Could you reproduce the material below with every "Where should I click to" switched to "Which point should I click to" and nothing else changed?

----------

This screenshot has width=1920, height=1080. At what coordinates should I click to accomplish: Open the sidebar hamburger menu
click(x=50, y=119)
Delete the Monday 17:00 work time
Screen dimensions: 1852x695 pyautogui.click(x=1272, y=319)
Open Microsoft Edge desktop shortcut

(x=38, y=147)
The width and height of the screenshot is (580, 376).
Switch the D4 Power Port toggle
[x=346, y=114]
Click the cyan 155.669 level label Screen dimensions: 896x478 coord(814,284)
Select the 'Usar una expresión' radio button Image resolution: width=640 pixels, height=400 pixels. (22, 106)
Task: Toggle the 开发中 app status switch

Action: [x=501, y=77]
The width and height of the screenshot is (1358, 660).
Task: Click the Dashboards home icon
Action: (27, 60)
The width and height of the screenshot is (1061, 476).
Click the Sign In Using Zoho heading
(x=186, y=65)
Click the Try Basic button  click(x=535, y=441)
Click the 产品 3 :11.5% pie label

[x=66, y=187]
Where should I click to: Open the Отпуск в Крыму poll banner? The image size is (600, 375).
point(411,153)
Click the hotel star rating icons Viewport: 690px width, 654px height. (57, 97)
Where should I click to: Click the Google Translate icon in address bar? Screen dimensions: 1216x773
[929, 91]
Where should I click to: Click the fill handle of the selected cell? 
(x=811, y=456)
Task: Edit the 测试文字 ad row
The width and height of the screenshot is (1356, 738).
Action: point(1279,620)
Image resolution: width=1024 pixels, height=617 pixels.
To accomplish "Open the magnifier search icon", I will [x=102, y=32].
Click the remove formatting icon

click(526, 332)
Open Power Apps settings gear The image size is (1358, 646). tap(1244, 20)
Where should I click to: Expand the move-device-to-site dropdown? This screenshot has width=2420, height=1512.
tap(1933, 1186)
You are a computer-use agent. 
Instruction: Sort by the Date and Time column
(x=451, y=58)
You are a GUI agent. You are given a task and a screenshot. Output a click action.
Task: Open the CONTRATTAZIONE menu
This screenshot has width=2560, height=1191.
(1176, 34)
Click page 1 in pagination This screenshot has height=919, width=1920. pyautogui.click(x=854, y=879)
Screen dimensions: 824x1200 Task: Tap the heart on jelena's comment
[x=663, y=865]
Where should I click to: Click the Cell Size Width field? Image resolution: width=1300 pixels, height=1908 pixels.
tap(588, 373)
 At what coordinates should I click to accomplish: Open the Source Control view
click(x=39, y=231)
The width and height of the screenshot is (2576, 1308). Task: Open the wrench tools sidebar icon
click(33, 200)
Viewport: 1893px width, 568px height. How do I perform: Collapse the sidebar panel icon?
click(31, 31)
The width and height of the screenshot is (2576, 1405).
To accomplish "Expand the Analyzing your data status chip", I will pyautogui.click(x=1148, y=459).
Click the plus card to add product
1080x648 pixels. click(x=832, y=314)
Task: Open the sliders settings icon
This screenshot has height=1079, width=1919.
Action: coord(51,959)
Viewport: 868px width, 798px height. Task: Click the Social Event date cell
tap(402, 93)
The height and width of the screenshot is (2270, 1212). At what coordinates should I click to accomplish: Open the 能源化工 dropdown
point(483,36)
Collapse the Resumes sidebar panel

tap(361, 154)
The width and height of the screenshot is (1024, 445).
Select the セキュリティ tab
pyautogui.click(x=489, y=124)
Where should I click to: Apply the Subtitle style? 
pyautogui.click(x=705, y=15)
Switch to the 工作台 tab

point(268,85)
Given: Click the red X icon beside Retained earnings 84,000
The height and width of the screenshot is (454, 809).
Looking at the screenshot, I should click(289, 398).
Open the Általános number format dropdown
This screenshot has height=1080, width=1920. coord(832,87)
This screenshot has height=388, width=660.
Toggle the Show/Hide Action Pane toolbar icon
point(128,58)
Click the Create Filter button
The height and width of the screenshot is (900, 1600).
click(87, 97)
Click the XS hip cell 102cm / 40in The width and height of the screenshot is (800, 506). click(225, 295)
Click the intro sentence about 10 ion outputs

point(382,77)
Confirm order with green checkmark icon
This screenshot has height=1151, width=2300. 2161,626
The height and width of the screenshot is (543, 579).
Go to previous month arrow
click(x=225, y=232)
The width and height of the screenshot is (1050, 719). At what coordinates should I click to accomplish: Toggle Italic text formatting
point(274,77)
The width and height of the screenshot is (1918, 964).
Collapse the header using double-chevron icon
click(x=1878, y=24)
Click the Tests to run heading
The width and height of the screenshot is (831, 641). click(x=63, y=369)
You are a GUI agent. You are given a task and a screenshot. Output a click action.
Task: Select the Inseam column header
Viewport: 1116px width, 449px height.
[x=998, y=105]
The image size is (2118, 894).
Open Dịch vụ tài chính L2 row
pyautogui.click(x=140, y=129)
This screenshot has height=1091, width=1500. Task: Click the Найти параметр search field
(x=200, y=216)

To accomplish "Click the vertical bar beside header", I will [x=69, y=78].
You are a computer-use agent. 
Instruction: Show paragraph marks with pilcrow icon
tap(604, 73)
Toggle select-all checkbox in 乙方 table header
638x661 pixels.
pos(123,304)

----------

Correct response:
This screenshot has width=1920, height=1080. At what coordinates should I click to accomplish: Open the sidebar hamburger menu
click(x=50, y=119)
Delete the Monday 17:00 work time
Screen dimensions: 1852x695 pyautogui.click(x=1272, y=319)
Open Microsoft Edge desktop shortcut

(x=38, y=147)
The width and height of the screenshot is (580, 376).
Switch the D4 Power Port toggle
[x=346, y=114]
Click the cyan 155.669 level label Screen dimensions: 896x478 coord(814,284)
Select the 'Usar una expresión' radio button Image resolution: width=640 pixels, height=400 pixels. (22, 106)
Task: Toggle the 开发中 app status switch

Action: [x=501, y=77]
The width and height of the screenshot is (1358, 660).
Task: Click the Dashboards home icon
Action: (27, 60)
The width and height of the screenshot is (1061, 476).
Click the Sign In Using Zoho heading
(x=186, y=65)
Click the Try Basic button  click(x=535, y=441)
Click the 产品 3 :11.5% pie label

[x=66, y=187]
Which point should I click to: Open the Отпуск в Крыму poll banner? The image size is (600, 375).
point(411,153)
Click the hotel star rating icons Viewport: 690px width, 654px height. (57, 97)
Which point should I click to: Click the Google Translate icon in address bar? Screen dimensions: 1216x773
[929, 91]
Which point should I click to: Click the fill handle of the selected cell? 
(x=811, y=456)
Task: Edit the 测试文字 ad row
The width and height of the screenshot is (1356, 738).
Action: point(1279,620)
Image resolution: width=1024 pixels, height=617 pixels.
To accomplish "Open the magnifier search icon", I will [x=102, y=32].
Click the remove formatting icon

click(526, 332)
Open Power Apps settings gear The image size is (1358, 646). tap(1244, 20)
Which point should I click to: Expand the move-device-to-site dropdown? This screenshot has width=2420, height=1512.
tap(1933, 1186)
You are a computer-use agent. 
Instruction: Sort by the Date and Time column
(x=451, y=58)
You are a GUI agent. You are given a task and a screenshot. Output a click action.
Task: Open the CONTRATTAZIONE menu
This screenshot has width=2560, height=1191.
(1176, 34)
Click page 1 in pagination This screenshot has height=919, width=1920. pyautogui.click(x=854, y=879)
Screen dimensions: 824x1200 Task: Tap the heart on jelena's comment
[x=663, y=865]
Which point should I click to: Click the Cell Size Width field? Image resolution: width=1300 pixels, height=1908 pixels.
tap(588, 373)
 At what coordinates should I click to accomplish: Open the Source Control view
click(x=39, y=231)
The width and height of the screenshot is (2576, 1308). Task: Open the wrench tools sidebar icon
click(33, 200)
Viewport: 1893px width, 568px height. How do I perform: Collapse the sidebar panel icon?
click(31, 31)
The width and height of the screenshot is (2576, 1405).
To accomplish "Expand the Analyzing your data status chip", I will pyautogui.click(x=1148, y=459).
Click the plus card to add product
1080x648 pixels. click(x=832, y=314)
Task: Open the sliders settings icon
This screenshot has height=1079, width=1919.
Action: coord(51,959)
Viewport: 868px width, 798px height. Task: Click the Social Event date cell
tap(402, 93)
The height and width of the screenshot is (2270, 1212). At what coordinates should I click to accomplish: Open the 能源化工 dropdown
point(483,36)
Collapse the Resumes sidebar panel

tap(361, 154)
The width and height of the screenshot is (1024, 445).
Select the セキュリティ tab
pyautogui.click(x=489, y=124)
Which point should I click to: Apply the Subtitle style? 
pyautogui.click(x=705, y=15)
Switch to the 工作台 tab

point(268,85)
Given: Click the red X icon beside Retained earnings 84,000
The height and width of the screenshot is (454, 809).
Looking at the screenshot, I should click(289, 398).
Open the Általános number format dropdown
This screenshot has height=1080, width=1920. coord(832,87)
This screenshot has height=388, width=660.
Toggle the Show/Hide Action Pane toolbar icon
point(128,58)
Click the Create Filter button
The height and width of the screenshot is (900, 1600).
click(87, 97)
Click the XS hip cell 102cm / 40in The width and height of the screenshot is (800, 506). click(225, 295)
Click the intro sentence about 10 ion outputs

point(382,77)
Confirm order with green checkmark icon
This screenshot has height=1151, width=2300. 2161,626
The height and width of the screenshot is (543, 579).
Go to previous month arrow
click(x=225, y=232)
The width and height of the screenshot is (1050, 719). At what coordinates should I click to accomplish: Toggle Italic text formatting
point(274,77)
The width and height of the screenshot is (1918, 964).
Collapse the header using double-chevron icon
click(x=1878, y=24)
Click the Tests to run heading
The width and height of the screenshot is (831, 641). click(x=63, y=369)
You are a GUI agent. You are given a task and a screenshot. Output a click action.
Task: Select the Inseam column header
Viewport: 1116px width, 449px height.
[x=998, y=105]
The image size is (2118, 894).
Open Dịch vụ tài chính L2 row
pyautogui.click(x=140, y=129)
This screenshot has height=1091, width=1500. Task: Click the Найти параметр search field
(x=200, y=216)

To accomplish "Click the vertical bar beside header", I will [x=69, y=78].
You are a computer-use agent. 
Instruction: Show paragraph marks with pilcrow icon
tap(604, 73)
Toggle select-all checkbox in 乙方 table header
638x661 pixels.
pos(123,304)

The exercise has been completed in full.